** start of Raw data **

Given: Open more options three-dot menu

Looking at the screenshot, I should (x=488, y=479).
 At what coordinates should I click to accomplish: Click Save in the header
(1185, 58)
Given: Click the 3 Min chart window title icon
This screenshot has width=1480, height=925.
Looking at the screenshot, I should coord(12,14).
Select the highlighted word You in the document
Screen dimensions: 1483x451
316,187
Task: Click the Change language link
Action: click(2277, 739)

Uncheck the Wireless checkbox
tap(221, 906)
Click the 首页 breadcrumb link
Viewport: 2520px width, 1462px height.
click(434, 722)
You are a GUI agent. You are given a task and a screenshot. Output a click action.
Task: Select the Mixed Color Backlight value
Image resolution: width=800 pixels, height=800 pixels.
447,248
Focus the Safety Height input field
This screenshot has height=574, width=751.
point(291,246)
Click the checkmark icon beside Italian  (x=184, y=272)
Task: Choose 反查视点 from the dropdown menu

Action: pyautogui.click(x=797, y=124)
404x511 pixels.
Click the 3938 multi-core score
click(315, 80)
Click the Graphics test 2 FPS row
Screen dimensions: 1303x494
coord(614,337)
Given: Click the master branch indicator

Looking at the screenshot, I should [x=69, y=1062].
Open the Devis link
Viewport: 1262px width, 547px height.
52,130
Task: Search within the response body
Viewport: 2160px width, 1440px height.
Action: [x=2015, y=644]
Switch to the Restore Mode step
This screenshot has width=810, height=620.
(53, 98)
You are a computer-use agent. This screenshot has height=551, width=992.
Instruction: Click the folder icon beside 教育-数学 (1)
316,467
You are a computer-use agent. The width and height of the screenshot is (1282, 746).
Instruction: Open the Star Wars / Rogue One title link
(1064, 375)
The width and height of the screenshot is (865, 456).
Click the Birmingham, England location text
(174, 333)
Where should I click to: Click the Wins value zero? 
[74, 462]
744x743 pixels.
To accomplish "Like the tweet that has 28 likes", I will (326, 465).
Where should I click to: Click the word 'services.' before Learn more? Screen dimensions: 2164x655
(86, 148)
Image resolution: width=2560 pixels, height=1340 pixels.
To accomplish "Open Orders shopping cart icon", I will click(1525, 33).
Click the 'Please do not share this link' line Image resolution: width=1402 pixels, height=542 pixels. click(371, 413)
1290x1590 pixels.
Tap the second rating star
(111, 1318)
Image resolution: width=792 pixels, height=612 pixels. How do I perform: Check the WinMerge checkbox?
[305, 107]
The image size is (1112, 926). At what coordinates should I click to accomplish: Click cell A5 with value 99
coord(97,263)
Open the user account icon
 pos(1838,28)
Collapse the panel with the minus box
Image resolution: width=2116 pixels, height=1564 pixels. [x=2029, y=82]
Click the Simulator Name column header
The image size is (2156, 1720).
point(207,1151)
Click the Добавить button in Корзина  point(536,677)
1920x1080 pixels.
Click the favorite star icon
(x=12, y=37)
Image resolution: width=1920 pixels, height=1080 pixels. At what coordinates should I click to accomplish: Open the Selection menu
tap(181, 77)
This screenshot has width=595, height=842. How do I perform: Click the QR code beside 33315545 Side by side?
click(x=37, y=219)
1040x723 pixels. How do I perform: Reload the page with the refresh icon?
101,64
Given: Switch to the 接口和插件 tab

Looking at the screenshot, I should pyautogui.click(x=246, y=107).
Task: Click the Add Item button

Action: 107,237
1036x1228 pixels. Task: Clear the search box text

** end of Raw data **

Exercise instructions: Please turn every line of the rows above into a numbered list, leaving out the blank lines.

Result:
1. Given: Open more options three-dot menu
2. Looking at the screenshot, I should (x=488, y=479).
3.  At what coordinates should I click to accomplish: Click Save in the header
4. (1185, 58)
5. Given: Click the 3 Min chart window title icon
6. This screenshot has width=1480, height=925.
7. Looking at the screenshot, I should coord(12,14).
8. Select the highlighted word You in the document
9. Screen dimensions: 1483x451
10. 316,187
11. Task: Click the Change language link
12. Action: click(2277, 739)
13. Uncheck the Wireless checkbox
14. tap(221, 906)
15. Click the 首页 breadcrumb link
16. Viewport: 2520px width, 1462px height.
17. click(434, 722)
18. You are a GUI agent. You are given a task and a screenshot. Output a click action.
19. Task: Select the Mixed Color Backlight value
20. Image resolution: width=800 pixels, height=800 pixels.
21. 447,248
22. Focus the Safety Height input field
23. This screenshot has height=574, width=751.
24. point(291,246)
25. Click the checkmark icon beside Italian  (x=184, y=272)
26. Task: Choose 反查视点 from the dropdown menu
27. Action: pyautogui.click(x=797, y=124)
28. 404x511 pixels.
29. Click the 3938 multi-core score
30. click(315, 80)
31. Click the Graphics test 2 FPS row
32. Screen dimensions: 1303x494
33. coord(614,337)
34. Given: Click the master branch indicator
35. Looking at the screenshot, I should [x=69, y=1062].
36. Open the Devis link
37. Viewport: 1262px width, 547px height.
38. 52,130
39. Task: Search within the response body
40. Viewport: 2160px width, 1440px height.
41. Action: [x=2015, y=644]
42. Switch to the Restore Mode step
43. This screenshot has width=810, height=620.
44. (53, 98)
45. You are a computer-use agent. This screenshot has height=551, width=992.
46. Instruction: Click the folder icon beside 教育-数学 (1)
47. 316,467
48. You are a computer-use agent. The width and height of the screenshot is (1282, 746).
49. Instruction: Open the Star Wars / Rogue One title link
50. (1064, 375)
51. The width and height of the screenshot is (865, 456).
52. Click the Birmingham, England location text
53. (174, 333)
54. Where should I click to: Click the Wins value zero? 
55. [74, 462]
56. 744x743 pixels.
57. To accomplish "Like the tweet that has 28 likes", I will (326, 465).
58. Where should I click to: Click the word 'services.' before Learn more? Screen dimensions: 2164x655
59. (86, 148)
60. Image resolution: width=2560 pixels, height=1340 pixels.
61. To accomplish "Open Orders shopping cart icon", I will click(1525, 33).
62. Click the 'Please do not share this link' line Image resolution: width=1402 pixels, height=542 pixels. click(371, 413)
63. 1290x1590 pixels.
64. Tap the second rating star
65. (111, 1318)
66. Image resolution: width=792 pixels, height=612 pixels. How do I perform: Check the WinMerge checkbox?
67. [305, 107]
68. The image size is (1112, 926). At what coordinates should I click to accomplish: Click cell A5 with value 99
69. coord(97,263)
70. Open the user account icon
71.  pos(1838,28)
72. Collapse the panel with the minus box
73. Image resolution: width=2116 pixels, height=1564 pixels. [x=2029, y=82]
74. Click the Simulator Name column header
75. The image size is (2156, 1720).
76. point(207,1151)
77. Click the Добавить button in Корзина  point(536,677)
78. 1920x1080 pixels.
79. Click the favorite star icon
80. (x=12, y=37)
81. Image resolution: width=1920 pixels, height=1080 pixels. At what coordinates should I click to accomplish: Open the Selection menu
82. tap(181, 77)
83. This screenshot has width=595, height=842. How do I perform: Click the QR code beside 33315545 Side by side?
84. click(x=37, y=219)
85. 1040x723 pixels. How do I perform: Reload the page with the refresh icon?
86. 101,64
87. Given: Switch to the 接口和插件 tab
88. Looking at the screenshot, I should pyautogui.click(x=246, y=107).
89. Task: Click the Add Item button
90. Action: 107,237
91. 1036x1228 pixels. Task: Clear the search box text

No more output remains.